And this line then reproduces the error:
>>> wm_ni.X[:, wm_ni.var['mito'].values].sum(axis=1)
matrix([[34.],
[40.],
[42.],
...,
[24.],
[54.],
[25.]], dtype=float32)
>>> wmi.X[:, wmi.var['mito'].values].sum(axis=1)
Traceback (most recent call last):
File "<stdin>", line 1, in <module>
File "/usr/local/lib/python3.9/site-packages/scipy/sparse/_index.py", line 47, in __getitem__
row, col = self._validate_indices(key)
File "/usr/local/lib/python3.9/site-packages/scipy/sparse/_index.py", line 168, in _validate_indices
col = self._asindices(col, N)
File "/usr/local/lib/python3.9/site-packages/scipy/sparse/_index.py", line 190, in _asindices
if max_indx >= length:
TypeError: '>=' not supported between instances of 'str' and 'int'
>>> wmi.var['mito'].dtypes
CategoricalDtype(categories=['False', 'True'], ordered=False)
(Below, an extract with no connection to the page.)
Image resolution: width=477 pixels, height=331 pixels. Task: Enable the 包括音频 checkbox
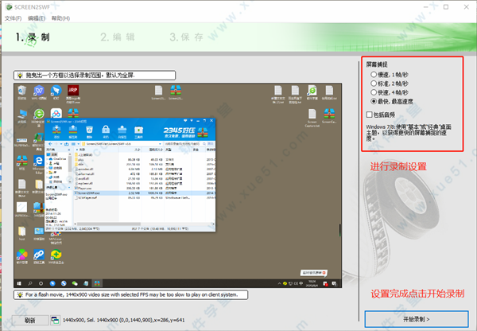[370, 116]
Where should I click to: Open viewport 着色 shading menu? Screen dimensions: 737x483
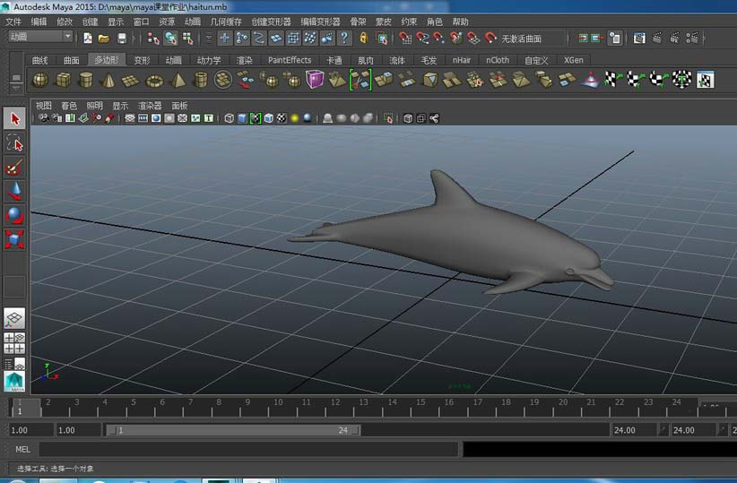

Now, the question is why we might be explicitly setting that var column to categorical. At least I can say that moving to using bool there doesn't seem to break the SCXA main workflow downstream.
The change was introduced at https://github.com/ebi-gene-expression-group/scanpy-scripts/pull/70/files#diff-d4f03c482ed8ddbd6f6e9754d2e42001963362aa3958ee56918f9210747ef2f4R39 to allow negative filtering searches as attempted in #69 .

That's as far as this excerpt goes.